Porém mesmo em grupos comerciais adequadamente dimensionados e dirigidos, acidentes e outros problemas graves podem ocorrer, e isso precisa ser levado em consideração não apenas por guias e operadores, mas também pelos próprios clientes. Com a sua própria vida em jogo, ninguém deve confiar cegamente no pacote que lhe parece mais atraente ou, pior, mais barato. É importante que quem pretenda contratar uma trilha longa e perigosa, um voo duplo de asa-delta ou uma expedição de mergulho se certifique do histórico daquele guia ou operador, da sua qualificação formal ou, ao menos, em certos casos, do seu credenciamento junto às unidades de conservação onde a atividade será realizada. Da mesma forma, as pessoas precisam desenvolver consciência dos seus próprios limites físicos e mentais para enfrentar o desafio proposto, e não esperar que tudo seja solucionado integralmente por quem vier a contratar, pois em certas situações isso simplesmente não será possível.

O compreensível desejo de, por exemplo, subir uma grande montanha, e o menos compreensível desejo de ser arrastado para cima dela de qualquer maneira apenas para produzir belas imagens para encher de admiração e inveja seus seguidores no Instagram não pode servir de pretexto para afrouxar padrões de segurança em ambientes notoriamente perigosos.
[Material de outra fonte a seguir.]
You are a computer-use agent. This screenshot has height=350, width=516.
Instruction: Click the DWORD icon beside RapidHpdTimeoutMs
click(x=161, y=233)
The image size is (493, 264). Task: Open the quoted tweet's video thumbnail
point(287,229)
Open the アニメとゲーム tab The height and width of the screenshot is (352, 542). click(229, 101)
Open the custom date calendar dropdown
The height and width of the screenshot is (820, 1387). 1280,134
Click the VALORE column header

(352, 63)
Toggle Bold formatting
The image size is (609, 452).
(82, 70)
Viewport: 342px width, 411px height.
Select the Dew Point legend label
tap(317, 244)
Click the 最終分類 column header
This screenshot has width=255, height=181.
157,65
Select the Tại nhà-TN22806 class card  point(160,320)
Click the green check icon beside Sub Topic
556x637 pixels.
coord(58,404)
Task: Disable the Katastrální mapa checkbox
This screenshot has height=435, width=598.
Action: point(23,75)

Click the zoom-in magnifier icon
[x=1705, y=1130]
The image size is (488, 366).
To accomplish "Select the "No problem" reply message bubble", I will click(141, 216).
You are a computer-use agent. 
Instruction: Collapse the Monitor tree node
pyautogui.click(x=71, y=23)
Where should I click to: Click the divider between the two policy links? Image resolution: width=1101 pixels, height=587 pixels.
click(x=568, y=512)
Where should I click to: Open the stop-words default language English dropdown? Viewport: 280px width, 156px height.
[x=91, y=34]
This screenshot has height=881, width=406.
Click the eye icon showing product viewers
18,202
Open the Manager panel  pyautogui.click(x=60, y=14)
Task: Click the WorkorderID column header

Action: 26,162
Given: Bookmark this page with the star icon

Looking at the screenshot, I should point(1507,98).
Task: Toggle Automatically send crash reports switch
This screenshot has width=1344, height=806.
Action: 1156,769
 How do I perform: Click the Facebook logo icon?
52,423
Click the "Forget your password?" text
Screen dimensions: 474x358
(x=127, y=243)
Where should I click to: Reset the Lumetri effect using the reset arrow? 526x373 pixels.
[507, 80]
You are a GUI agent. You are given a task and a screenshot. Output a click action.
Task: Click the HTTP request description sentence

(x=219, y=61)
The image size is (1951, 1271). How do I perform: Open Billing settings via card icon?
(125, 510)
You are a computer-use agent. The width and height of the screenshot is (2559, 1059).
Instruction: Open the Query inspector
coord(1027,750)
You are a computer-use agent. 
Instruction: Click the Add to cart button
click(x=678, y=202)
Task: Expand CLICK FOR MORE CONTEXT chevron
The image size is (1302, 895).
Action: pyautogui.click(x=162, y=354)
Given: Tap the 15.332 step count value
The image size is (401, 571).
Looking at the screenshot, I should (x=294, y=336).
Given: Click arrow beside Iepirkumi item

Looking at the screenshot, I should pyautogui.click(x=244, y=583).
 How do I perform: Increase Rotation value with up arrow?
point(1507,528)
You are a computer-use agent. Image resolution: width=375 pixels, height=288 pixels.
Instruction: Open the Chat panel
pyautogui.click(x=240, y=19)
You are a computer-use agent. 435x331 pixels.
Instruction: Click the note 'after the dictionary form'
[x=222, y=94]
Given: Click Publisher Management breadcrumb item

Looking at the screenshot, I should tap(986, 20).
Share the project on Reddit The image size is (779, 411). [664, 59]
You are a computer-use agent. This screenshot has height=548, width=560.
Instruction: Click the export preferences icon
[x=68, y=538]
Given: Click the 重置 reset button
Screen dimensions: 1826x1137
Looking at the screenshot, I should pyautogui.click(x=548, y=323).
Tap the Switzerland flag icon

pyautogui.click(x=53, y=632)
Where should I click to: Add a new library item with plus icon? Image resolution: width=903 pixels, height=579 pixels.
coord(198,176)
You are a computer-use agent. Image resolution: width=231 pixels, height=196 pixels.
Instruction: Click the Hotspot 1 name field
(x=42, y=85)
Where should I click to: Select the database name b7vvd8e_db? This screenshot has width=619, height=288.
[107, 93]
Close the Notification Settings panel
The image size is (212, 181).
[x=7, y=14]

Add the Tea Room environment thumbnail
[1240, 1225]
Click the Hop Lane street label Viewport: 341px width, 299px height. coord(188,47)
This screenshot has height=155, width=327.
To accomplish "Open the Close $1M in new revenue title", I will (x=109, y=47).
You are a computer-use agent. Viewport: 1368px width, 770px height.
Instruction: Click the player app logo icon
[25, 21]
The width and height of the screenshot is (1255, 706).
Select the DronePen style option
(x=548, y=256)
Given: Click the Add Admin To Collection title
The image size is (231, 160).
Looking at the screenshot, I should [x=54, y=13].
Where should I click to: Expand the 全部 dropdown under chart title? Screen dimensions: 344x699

E, muito menos, para que sejam instalados mais e mais facilitadores para leigos – escadas, corrimões, guarda-corpos etc. – porque, por um lado, isso leva à descaracterização desses mesmos ambientes, que deveriam permanecer tão intocados quanto possível, e, por outro, porque essas instalações, não raro, aumentam o número de ocorrências graves e mesmo fatais devido à ilusória sensação de segurança que transmitem. A verdadeira segurança, e assim mesmo relativa, dada à imprevisibilidade típica da natureza selvagem, provém de preparação progressiva, treinamento prévio e experiência acumulada. 

No caso de um passeio contratado em outro país esse cuidado precisa ser redobrado, pois temos aí outra cultura, outra língua, outro regramento legal, outras condições de assistência (ou não) em caso de acidente e outros elementos físicos, biológicos e climáticos que não estão presentes no Brasil.

As palavras acima não devem ser entendidas como um desencorajamento, muito pelo contrário, pois as recompensas pelo sucesso de tais empreitadas são de fato muito grandes. Mas servem para chamar a atenção para a imperiosa necessidade de se cercar dos devidos cuidados antes de embarcar em uma aventura sobre a qual não é necessário ser um expert para identificar que é perigosa. E aceitar com serenidade a  crua realidade de que atividades arriscadas podem, eventualmente, levar a desfechos indesejados e dolorosos.